● SUPPLIED ENTRIES
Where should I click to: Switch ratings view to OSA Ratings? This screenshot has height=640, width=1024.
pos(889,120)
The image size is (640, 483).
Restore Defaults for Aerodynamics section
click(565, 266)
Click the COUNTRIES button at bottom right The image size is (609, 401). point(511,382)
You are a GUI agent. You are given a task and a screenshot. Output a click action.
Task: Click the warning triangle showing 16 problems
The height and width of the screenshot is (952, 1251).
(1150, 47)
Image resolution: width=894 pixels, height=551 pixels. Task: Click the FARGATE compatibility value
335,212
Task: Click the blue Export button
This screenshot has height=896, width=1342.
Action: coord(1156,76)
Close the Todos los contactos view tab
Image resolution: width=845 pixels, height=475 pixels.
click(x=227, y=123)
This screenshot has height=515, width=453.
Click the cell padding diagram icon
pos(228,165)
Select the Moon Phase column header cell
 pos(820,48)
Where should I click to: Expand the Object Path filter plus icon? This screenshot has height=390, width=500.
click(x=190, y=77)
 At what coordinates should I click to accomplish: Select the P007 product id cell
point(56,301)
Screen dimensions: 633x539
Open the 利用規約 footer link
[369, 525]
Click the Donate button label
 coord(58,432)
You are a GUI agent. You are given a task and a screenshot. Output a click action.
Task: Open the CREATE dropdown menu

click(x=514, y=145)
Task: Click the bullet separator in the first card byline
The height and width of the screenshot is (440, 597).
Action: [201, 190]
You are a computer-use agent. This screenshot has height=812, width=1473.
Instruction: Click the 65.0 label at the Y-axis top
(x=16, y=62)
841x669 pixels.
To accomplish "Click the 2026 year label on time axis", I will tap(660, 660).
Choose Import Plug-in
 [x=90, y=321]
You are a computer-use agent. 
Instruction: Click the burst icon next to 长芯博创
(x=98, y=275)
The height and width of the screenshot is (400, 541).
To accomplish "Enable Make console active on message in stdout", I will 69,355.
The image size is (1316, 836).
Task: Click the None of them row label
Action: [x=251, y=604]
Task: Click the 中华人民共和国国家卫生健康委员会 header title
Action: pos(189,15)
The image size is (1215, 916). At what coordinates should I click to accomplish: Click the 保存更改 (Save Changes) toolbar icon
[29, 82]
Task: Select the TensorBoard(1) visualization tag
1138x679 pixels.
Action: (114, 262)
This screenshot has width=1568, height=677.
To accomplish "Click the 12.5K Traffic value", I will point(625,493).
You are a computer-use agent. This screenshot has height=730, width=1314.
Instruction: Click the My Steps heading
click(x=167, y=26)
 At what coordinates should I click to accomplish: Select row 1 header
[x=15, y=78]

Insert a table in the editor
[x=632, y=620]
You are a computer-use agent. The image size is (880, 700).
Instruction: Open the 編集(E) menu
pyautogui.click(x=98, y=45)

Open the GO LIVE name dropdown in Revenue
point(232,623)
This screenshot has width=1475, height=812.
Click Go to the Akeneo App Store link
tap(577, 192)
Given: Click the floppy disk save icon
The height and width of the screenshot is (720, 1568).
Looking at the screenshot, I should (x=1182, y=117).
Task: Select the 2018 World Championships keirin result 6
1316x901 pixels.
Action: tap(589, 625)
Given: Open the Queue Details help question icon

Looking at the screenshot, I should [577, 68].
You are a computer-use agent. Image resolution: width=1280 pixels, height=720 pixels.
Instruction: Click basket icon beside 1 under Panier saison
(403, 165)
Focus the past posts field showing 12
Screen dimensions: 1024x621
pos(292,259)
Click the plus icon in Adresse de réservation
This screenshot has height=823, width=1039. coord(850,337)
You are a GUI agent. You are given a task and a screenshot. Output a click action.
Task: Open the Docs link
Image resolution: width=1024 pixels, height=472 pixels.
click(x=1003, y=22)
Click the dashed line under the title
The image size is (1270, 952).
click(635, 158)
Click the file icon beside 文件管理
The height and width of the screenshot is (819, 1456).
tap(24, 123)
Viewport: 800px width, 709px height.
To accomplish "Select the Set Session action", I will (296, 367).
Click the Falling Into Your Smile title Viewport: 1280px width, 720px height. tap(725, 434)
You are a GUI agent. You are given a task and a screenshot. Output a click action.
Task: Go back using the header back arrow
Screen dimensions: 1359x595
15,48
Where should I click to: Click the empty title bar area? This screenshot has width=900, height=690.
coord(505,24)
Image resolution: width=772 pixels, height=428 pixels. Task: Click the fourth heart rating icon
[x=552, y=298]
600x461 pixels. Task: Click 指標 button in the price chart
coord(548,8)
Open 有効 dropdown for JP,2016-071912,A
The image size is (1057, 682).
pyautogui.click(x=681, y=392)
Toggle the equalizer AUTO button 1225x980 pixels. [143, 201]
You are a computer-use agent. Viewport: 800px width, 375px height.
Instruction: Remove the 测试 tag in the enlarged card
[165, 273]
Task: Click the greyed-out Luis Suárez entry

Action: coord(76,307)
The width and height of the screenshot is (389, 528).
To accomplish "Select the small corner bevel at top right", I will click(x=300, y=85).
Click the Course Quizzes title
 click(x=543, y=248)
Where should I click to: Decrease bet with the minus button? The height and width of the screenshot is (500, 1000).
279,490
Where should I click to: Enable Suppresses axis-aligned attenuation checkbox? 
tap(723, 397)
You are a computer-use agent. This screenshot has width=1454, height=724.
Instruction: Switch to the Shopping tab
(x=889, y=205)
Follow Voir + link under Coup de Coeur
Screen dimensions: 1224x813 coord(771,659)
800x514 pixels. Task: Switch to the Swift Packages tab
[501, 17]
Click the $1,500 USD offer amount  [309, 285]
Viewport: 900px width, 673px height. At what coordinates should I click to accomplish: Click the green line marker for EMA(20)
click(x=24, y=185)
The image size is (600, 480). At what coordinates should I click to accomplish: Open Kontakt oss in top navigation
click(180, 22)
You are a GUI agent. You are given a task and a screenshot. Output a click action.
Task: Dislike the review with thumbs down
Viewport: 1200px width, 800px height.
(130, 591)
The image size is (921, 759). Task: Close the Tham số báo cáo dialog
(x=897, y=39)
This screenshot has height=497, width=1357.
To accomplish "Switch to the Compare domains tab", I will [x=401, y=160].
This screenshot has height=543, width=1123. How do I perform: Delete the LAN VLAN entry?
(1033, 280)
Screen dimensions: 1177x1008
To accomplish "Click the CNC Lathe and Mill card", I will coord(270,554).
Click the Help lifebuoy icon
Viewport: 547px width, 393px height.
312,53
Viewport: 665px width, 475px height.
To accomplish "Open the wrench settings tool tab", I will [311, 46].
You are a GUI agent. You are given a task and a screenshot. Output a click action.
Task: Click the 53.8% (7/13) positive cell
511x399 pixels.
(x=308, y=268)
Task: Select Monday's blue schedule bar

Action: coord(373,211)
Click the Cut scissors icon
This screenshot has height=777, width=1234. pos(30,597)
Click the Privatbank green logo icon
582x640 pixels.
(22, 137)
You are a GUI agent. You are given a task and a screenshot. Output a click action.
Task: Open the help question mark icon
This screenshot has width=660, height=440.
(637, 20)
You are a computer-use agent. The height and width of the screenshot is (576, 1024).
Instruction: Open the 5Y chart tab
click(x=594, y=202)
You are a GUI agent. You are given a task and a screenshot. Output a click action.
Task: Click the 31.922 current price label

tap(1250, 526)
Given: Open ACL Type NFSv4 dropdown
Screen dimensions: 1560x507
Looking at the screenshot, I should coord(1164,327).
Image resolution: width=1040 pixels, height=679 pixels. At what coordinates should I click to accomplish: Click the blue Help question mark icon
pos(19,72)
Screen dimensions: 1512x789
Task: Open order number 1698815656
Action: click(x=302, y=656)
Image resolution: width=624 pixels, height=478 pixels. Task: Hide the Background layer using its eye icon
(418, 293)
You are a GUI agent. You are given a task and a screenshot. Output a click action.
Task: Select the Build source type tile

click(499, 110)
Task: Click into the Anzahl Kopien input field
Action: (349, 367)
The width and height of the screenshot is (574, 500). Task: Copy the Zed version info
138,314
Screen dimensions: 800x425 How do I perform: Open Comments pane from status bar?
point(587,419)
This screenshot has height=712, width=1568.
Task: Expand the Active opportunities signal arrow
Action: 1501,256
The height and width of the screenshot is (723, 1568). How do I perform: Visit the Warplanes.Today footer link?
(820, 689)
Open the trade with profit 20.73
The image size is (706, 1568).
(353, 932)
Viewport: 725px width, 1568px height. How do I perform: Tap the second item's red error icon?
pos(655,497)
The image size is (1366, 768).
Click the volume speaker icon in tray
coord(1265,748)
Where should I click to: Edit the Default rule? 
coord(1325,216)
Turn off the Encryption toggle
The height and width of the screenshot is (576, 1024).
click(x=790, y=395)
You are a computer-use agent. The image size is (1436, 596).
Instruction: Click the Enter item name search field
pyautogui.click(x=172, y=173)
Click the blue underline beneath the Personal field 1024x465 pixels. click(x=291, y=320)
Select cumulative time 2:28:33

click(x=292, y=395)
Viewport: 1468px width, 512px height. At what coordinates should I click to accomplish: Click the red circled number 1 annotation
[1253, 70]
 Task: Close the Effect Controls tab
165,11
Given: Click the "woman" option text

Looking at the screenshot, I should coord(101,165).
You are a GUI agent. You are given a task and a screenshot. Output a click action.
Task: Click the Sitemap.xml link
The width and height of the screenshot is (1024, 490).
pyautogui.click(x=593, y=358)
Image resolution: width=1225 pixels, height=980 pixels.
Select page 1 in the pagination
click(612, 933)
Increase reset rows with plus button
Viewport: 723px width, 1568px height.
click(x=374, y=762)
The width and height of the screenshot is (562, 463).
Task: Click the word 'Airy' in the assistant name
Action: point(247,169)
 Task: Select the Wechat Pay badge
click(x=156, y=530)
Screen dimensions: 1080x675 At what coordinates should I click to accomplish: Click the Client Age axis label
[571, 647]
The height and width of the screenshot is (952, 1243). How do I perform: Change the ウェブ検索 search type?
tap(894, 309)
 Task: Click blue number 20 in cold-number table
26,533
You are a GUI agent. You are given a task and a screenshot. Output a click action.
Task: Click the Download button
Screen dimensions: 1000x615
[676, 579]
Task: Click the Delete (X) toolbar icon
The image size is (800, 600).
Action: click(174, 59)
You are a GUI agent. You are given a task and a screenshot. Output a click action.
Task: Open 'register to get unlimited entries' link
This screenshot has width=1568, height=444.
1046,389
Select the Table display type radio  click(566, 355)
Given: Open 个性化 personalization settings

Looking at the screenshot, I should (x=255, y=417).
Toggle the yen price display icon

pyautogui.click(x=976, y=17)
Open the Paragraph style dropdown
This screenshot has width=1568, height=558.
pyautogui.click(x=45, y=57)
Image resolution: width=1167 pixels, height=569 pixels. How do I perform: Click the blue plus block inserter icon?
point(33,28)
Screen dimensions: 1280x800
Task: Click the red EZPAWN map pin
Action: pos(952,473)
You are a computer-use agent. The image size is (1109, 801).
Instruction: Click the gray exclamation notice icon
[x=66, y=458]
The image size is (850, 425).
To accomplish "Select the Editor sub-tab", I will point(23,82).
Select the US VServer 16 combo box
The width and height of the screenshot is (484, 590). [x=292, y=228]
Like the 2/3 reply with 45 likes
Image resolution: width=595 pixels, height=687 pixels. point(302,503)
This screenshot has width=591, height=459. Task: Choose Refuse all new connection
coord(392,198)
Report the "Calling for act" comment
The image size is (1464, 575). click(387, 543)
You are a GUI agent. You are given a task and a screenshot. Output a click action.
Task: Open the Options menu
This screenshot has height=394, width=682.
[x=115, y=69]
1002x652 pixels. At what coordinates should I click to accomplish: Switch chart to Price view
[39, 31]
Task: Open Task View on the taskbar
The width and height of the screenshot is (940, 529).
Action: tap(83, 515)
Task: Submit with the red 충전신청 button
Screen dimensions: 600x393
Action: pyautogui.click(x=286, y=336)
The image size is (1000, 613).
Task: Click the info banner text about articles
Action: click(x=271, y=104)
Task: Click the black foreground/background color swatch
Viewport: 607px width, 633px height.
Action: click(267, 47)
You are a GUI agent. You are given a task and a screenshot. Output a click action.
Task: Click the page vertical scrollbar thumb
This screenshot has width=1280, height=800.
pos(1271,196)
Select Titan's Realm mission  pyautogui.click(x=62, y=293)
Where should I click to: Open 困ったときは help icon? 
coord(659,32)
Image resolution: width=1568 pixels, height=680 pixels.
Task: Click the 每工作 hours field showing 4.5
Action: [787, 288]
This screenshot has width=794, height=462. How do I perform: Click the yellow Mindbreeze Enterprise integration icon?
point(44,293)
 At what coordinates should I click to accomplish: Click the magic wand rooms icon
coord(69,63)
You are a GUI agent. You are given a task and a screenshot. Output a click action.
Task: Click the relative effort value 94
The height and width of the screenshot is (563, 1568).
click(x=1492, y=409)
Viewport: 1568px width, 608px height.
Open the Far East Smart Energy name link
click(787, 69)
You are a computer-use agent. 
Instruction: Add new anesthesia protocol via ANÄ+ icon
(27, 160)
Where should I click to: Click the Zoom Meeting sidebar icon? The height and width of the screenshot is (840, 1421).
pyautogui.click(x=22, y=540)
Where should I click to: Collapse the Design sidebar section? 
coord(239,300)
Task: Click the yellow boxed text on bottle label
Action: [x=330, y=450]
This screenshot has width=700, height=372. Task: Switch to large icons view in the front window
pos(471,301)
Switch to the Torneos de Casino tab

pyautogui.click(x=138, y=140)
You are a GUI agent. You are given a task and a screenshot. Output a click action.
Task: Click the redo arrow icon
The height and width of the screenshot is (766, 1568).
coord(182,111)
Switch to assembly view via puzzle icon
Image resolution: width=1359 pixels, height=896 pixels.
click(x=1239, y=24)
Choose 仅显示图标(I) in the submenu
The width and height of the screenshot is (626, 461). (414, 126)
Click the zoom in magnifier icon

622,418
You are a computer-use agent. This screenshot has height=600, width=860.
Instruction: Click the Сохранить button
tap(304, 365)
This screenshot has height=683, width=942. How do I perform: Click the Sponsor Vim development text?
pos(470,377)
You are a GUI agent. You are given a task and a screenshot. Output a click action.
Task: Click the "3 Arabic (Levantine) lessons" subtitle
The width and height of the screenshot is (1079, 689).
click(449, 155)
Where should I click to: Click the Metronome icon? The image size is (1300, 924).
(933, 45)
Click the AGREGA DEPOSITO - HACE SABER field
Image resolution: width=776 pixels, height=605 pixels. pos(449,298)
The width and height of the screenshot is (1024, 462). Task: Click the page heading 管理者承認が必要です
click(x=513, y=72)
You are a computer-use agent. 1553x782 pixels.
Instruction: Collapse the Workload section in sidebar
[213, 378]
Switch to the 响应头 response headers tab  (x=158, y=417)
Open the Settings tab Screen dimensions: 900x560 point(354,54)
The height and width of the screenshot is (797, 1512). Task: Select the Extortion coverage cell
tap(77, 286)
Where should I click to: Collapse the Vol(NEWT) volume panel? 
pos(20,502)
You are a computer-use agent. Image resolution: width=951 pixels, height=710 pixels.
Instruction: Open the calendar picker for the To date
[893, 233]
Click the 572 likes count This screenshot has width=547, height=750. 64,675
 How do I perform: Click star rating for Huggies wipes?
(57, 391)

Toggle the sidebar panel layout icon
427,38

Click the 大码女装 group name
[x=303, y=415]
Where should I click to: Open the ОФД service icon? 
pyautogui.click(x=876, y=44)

● YOUR TASK
In the records, how many lines include the string "right"? The answer is that number alone.

● RESPONSE AREA
2